- _提供テキスト_:
──────────────────────────────

範囲の経済性とは 普通の組織をイノベーティブにする処方箋 (その49)

 
  
 
 「強みを未来志向で設定する」の解説、今回は第3要件の「顧客価値創出領域が広い」です。
◆関連解説『技術マネジメントとは』
 

1. 「範囲の経済性」とは

 
 経済用語に「範囲の経済性」があります。「範囲の経済性」に似た概念に「規模の経済性」があります。「規模の経済性」は、日々の活動の中でも良く使う用語ですので、皆さんもご存じと思います。
 
 「規模の経済性」は、同じ製品を数多く作ったり、販売することで、その設計や生産設備によるコストを数多くの製品に分散させることができるため、製品当りのコストを低減できることを意味します。
 
 一方で「範囲の経済性」は、異種の製品、事業、活動に広く同じ無形・有形の資産を活用することで、同様に製品、事業、活動のコストを低減できることを意味します。

 

 
 例えば、ブランドという無形の資産について言うと、ブランドの構築や維持には経営資源が必要です。したがって、そのブランドを多種の製品に活用することで、製品一つ当たりのブランド構築・維持費用を低減することができます。
 
 技術も同様です。技術開発にも経営資源の投資が必要ですが、その技術開発で獲得した技術的な成果を、多種の製品に活用できれば、製品一つ当たりの技術開発コストを低減することができます。

──────────────────────────────

- _提供データ_:

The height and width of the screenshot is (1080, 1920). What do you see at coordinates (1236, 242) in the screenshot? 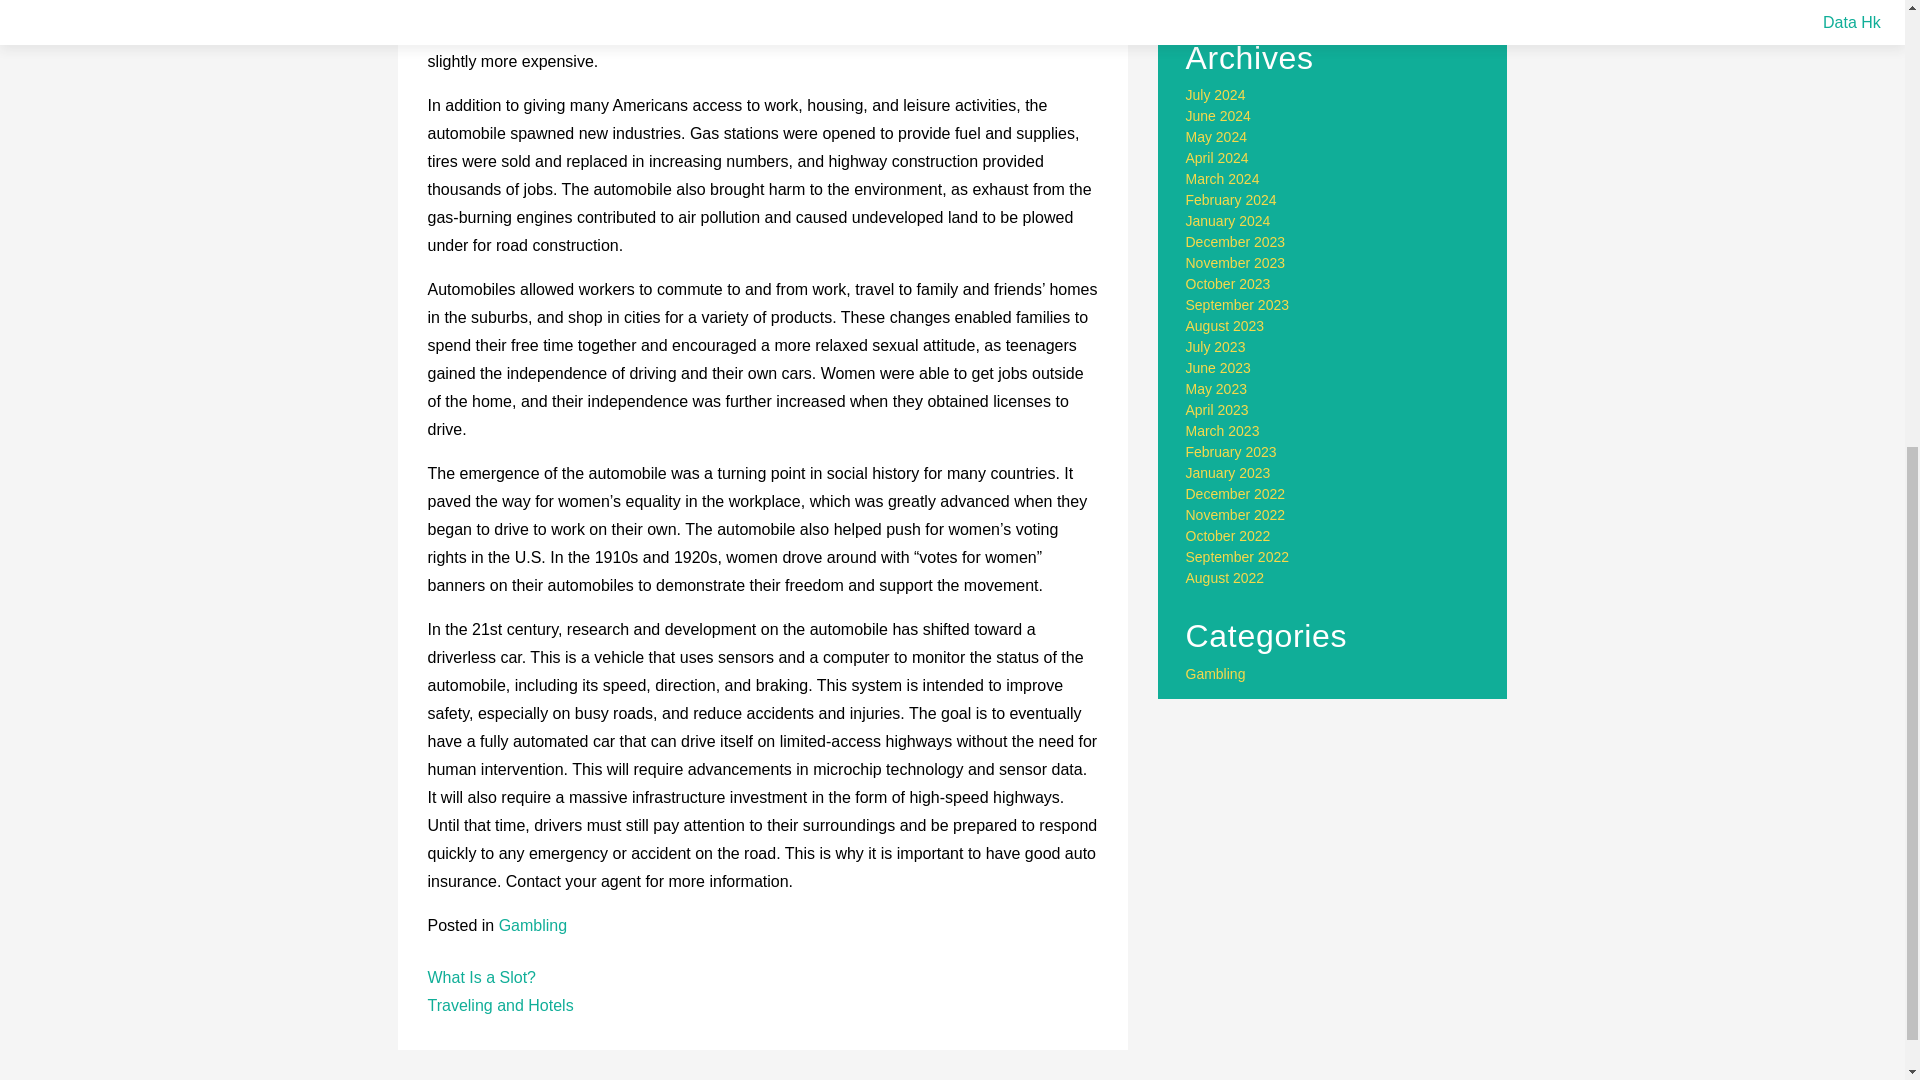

──────────────────────────────

- _課題一覧_:
(a) 範囲の経済性についての文章をもとに、次の問いに答えよ。
(i) 今回解説されるのは第何要件で、その名称は何か。
(ii) 「範囲の経済性」に似た概念として挙げられている用語は何か。
(iii) 無形の資産の例として挙げられているものは何か。
(b) 範囲の経済性についての文章で「範囲の経済性」を定義している一文から、同じ無形・有形の資産を広く活用する対象をすべて挙げてください。

- _想定解答_:
(a)
(i) 第3要件「顧客価値創出領域が広い」
(ii) 規模の経済性
(iii) ブランド

(b) 異種の製品、事業、活動